I did not want to say no to what sounded like a take-it-all-in and be thankful moment. No screens. No news. No work. No thoughts of what we couldn’t do or where we couldn’t go. 

I arranged two dining room chairs on our back porch and returned with a blanket wrapped around my shoulders. Daddy came quietly, in pjs and coat, and Geddy brought out another blanket. 

Daddy and I sat down in the chairs and Geddy said he wanted to sit on my lap first. I opened the hand-knitted blanket and wrapped him right in. His long legs reached so far, my lap could hardly hold his length. But he who dislikes kisses and says I tell him I love him far too often, he wanted to cuddle up with his mommy, so I offered no complaints. 

We watched a neighbor family of four play pickleball on the tennis court in the park. The echoing ‘plock’ competed with my thumping heartbeat. Three quiet dogs stalked each other in the grass, running about then dropping to their bellies and crawling, somehow not breaking into sound. Pink clouds stretched their fingers, holding onto light. The hint of yellow-orange glow amongst the trees and the houses sheltered above the horizon.

Geddy spoke first, directing our attention. “Look at our big tree. Now look at our house.” We turned our heads. “Look at our garden beds. I can’t wait til spring.”

“Spring is here,” I murmured.

“No more winter?”

“Well, it could still snow, but basically no more winter.”

I looked at the bulging buds on the tree branches and the bright green of new grass shoots. Spring dared to venture out of hiding.  

Our backyard started yawning toward evening as we kept looking around, snuggling in the blanket. Then my boy got up and said it was time to snuggle with Daddy. I felt the absence of his warmth and weight, like the time of his birth, when nesting him safe inside me had ended. 

In the fenced yard, time waited with us, but darkness frowned with impatience. 

Then the goodnights began.  

“Good night, trees.”

“Good night, slides.”

“Good night, moon,” said Daddy.

“Hey, that’s a book!” Geddy chimed in.

I said, “Good night, slugs.”

“Slugs!” Roared Geddy. 

And then we blinked. The light had faded; the blush gone from the sky. We carried the chairs and dragged the blankets back inside. Then our boy climbed his ladder to his loft bed. We tucked him in and prayed “Thanks,” and “Please.” And we whispered, “Good night, Geddy.” And we paused.
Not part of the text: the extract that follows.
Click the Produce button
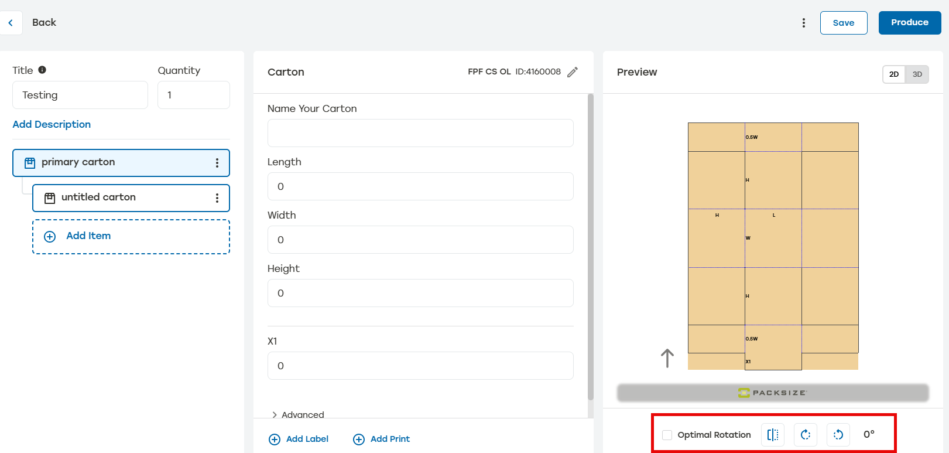The height and width of the screenshot is (453, 949). pyautogui.click(x=909, y=23)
And I thought, Look at what we have. 

Photo by Sebastian Voortman from Pexels

Sunday, April 19, 2020

In Quarantine With the Seven Dwarves

My husband's sneezes shook the room. Yes, he appropriately covered his nose and mouth, but nonetheless I wondered if another earthquake had happened. It wasn't moments before that the house was also startled by a loud crack when our son slammed his bedroom door. I sat in silence after the storms, watching our cat sleep peacefully in the chair across from me. Then it hit me: I am in quarantine with the seven dwarves.
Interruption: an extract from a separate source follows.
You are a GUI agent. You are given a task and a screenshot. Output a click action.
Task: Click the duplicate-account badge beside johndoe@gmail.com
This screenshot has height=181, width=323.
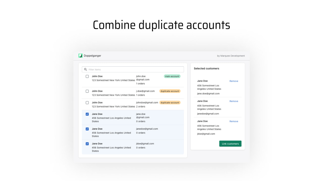pos(170,103)
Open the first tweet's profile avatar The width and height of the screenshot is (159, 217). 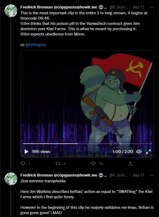click(x=11, y=11)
I know, it's just three of us here, well, four, counting the cat, but somehow this home confinement can make it feel as if we have a crowd. All the emotions keep coming out and bumping into each other. Sometimes Happy can be hard to find, though we take turns being him. If there was a Weepy dwarf, he could be me when I watch another good-news story about kindness and helpers. Although, the allergies affecting my husband bring out more than just the Sneezy in him. I've always been Bashful around people outside my family, but I suppose he isn't present much when I'm stuck at home. Our son can change from Happy to Grumpy with the blink of an eye. I sit here hoping he can switch back just as quickly.
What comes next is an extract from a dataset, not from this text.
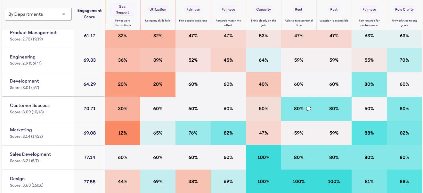
Task: Select the Capacity column tag
Action: [264, 9]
If the cat is Sleepy, then where does that leave Doc and Dopey? Well, those fall to my husband, too. He's brainy as always, not letting this time of uncertainty diminish his creativity. There's the rocket launcher he built the other day. And he's a professor, working tirelessly from home to teach his students online. The Dopey side comes in with part allergy-pill-popping and his quirky sense of humor. Case in point: As I just finished telling him about all the dwarves living here, he flashed a sly grin and said that if he's going to be a dwarf, he's got dibs on Sexy.